◆ **WHAT THE TASK ASKS**: Among the lines below, restate word for word only those from the line with "Given: Click the" through the line with "Image resolution: width=720", with both end lines kept.

......

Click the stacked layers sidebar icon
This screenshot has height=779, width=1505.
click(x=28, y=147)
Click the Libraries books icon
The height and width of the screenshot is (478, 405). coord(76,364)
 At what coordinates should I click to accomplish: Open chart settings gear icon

......

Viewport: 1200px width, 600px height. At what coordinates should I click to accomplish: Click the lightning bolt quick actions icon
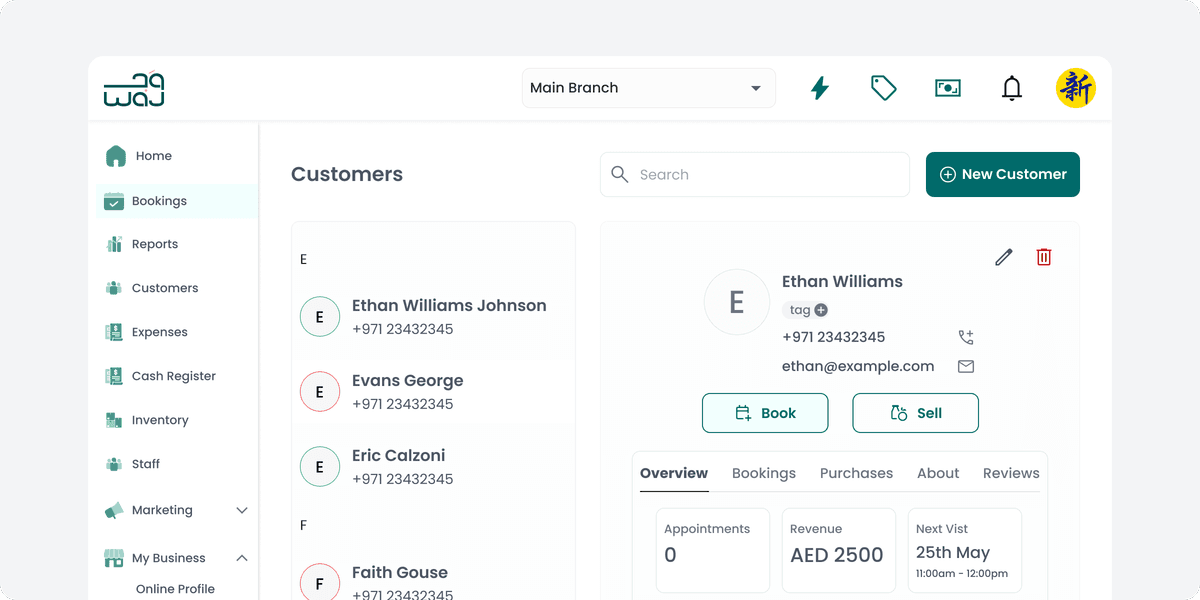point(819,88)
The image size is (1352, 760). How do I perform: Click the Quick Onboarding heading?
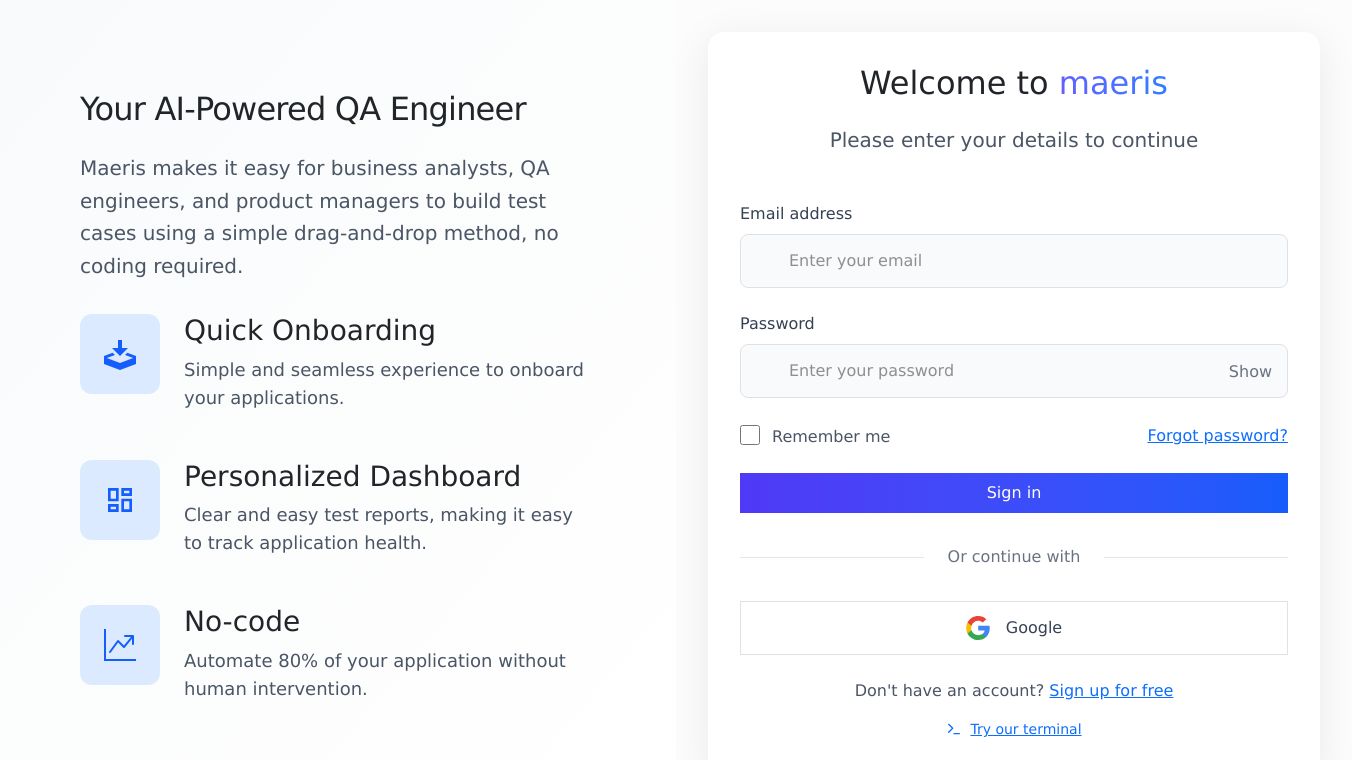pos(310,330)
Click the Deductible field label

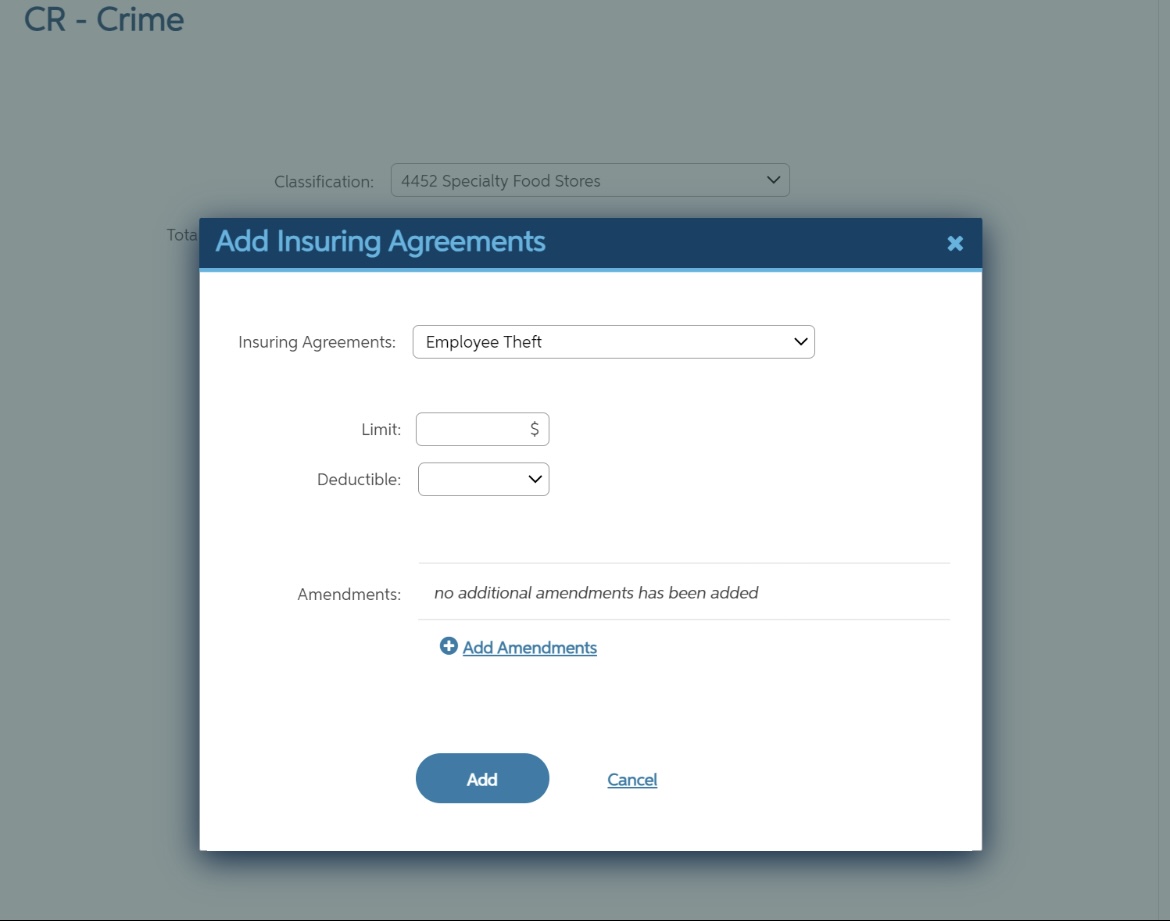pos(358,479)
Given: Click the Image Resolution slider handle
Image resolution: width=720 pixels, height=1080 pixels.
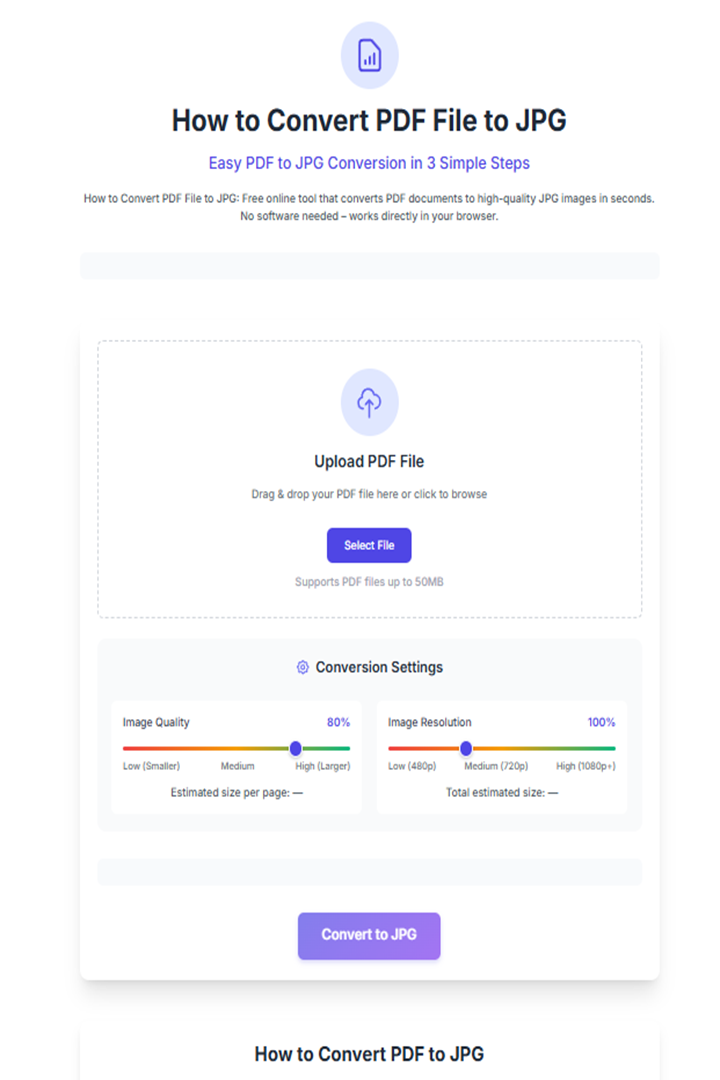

......

◆ **ANSWER**:
Given: Click the Image Resolution slider handle
Image resolution: width=720 pixels, height=1080 pixels.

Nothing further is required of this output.